Attention!

The content on this site is a materials pilot. It represents neither changes to existing policy nor pending new policies. THIS IS NOT OFFICIAL GUIDANCE.

Managing data


Procurement flexibility

Ask how the state manages and accesses system data.

  • Bad: The state has little or no visibility into how data is stored or accessed.
  • Meh: The state can use the vendor's tools to access data, but does not own the data.
  • Good: The state owns and controls access to all data.

What's this about?

Data is big business. Many contractors have learned that if they build a system that "locks in" the government, they not only "own" the data (potentially tying the government to them as a vendor in perpetuity), but the data itself becomes a valuable commodity to be resold on the open market. Neither of these outcomes necessarily serves the people.

Lesson outline

An experiment in data access (40m, solo)

Timer: (20m timer)

This is an interactive lesson. Read, reflect, and do as you make your way through.

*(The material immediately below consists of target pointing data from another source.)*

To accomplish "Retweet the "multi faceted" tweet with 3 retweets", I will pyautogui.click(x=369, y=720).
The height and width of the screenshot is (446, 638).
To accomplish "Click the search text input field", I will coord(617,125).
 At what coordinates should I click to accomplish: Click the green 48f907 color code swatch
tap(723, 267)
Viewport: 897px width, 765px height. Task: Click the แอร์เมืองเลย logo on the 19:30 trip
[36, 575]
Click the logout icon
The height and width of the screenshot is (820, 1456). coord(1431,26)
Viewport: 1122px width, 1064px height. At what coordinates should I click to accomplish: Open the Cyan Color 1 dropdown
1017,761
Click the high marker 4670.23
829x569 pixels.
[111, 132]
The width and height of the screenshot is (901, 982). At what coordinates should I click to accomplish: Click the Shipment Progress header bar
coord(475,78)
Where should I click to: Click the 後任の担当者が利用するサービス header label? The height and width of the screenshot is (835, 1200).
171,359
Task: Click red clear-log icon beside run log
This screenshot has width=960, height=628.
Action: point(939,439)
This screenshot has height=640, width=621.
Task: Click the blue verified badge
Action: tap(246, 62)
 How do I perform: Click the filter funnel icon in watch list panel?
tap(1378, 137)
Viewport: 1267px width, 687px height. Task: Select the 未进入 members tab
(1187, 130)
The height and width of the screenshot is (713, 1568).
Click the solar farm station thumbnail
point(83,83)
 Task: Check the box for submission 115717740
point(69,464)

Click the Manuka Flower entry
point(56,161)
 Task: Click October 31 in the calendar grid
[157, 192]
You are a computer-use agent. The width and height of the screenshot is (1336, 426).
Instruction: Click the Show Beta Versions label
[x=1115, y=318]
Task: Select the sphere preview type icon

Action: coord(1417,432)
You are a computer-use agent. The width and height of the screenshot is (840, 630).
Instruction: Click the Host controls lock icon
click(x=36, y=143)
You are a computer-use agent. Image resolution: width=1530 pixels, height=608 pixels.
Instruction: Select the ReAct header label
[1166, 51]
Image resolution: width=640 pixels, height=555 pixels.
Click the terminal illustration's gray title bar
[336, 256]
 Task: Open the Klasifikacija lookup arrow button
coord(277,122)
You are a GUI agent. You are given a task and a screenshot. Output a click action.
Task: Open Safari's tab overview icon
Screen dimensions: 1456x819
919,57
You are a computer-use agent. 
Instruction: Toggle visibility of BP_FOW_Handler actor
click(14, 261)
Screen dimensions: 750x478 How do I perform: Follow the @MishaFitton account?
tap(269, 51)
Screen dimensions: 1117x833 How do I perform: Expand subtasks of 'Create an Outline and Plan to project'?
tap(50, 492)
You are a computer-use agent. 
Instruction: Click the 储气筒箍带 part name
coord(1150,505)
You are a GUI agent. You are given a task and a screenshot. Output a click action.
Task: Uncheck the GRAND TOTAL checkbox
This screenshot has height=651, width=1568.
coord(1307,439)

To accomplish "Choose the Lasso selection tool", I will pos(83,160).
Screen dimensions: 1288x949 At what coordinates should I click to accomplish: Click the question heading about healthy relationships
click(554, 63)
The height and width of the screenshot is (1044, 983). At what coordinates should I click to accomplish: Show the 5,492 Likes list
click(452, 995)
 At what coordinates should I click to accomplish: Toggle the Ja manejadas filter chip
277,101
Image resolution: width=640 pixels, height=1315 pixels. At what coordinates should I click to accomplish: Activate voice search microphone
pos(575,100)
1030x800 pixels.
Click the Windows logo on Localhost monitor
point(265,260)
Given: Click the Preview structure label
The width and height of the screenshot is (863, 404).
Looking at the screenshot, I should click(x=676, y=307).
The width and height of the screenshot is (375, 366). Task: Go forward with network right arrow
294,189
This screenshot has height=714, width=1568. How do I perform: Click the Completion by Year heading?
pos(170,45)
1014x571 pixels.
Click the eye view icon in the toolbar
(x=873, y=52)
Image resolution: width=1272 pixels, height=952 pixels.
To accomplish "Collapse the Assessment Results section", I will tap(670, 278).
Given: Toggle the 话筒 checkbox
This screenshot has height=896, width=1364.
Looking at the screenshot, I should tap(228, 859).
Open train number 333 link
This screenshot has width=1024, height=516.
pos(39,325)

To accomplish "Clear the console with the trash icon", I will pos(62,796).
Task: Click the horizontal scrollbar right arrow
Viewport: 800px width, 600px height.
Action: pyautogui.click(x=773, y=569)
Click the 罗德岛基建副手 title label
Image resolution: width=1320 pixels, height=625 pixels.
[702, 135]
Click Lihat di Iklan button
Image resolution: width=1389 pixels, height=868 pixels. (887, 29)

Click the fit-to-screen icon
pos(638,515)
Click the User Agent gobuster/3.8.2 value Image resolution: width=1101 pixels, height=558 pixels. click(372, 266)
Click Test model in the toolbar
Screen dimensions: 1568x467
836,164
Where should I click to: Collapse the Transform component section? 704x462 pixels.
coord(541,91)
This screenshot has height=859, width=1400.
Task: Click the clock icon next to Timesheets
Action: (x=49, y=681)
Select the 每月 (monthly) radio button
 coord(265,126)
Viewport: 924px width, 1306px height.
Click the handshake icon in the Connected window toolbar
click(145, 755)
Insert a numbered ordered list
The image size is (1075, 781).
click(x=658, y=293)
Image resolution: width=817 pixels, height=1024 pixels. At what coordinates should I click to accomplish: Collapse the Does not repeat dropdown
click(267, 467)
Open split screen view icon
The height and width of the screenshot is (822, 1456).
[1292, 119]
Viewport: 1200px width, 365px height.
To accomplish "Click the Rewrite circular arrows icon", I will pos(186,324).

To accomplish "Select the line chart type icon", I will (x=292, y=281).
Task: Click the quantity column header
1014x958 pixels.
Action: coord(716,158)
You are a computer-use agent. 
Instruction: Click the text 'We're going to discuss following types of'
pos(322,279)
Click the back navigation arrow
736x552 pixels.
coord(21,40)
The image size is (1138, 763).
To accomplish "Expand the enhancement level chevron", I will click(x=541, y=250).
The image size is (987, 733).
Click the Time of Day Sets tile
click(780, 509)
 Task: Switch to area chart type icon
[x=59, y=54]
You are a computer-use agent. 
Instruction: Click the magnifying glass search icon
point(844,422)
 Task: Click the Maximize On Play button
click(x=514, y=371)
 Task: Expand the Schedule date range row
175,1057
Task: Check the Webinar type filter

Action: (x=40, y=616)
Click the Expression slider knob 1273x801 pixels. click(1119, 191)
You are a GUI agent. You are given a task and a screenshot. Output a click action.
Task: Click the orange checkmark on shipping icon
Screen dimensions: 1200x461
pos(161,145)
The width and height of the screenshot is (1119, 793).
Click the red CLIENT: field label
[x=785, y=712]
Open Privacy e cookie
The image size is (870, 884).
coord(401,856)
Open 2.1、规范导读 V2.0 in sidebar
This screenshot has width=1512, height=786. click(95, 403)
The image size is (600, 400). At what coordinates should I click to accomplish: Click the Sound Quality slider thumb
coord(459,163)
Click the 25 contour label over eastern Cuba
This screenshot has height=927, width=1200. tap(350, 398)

You may be famliar with Trello, a tool for organizing ideas into lists of cards. Often, Trello boards are private (that is, requiring a login), but some are public. Here’s a public Trello board that demonstrates a bucket list.

https://trello.com/b/WGQ0ZGKe/bucket-list

Now, imagine that Trello is a case management system being used by a state to manage benefits for the people of your state. The lists and cards are no longer capturing the desire to start a blog, but instead holding critical PII and information about people who have real, life-critical needs. The software was developed by a vendor for a state, and that vendor has failed time-and-again to develop robust, usable software that meets the needs of the people. The state would like to extract the data from the system, and work with a new vendor who is committed to demonstrating excellence as measured by this rubric and the Health Tracker.

How hard is it to extract the data from Trello?

The JSON view

It turns out that we can change the URL just a tiny bit, and get a “data-centric” view of the Trello board.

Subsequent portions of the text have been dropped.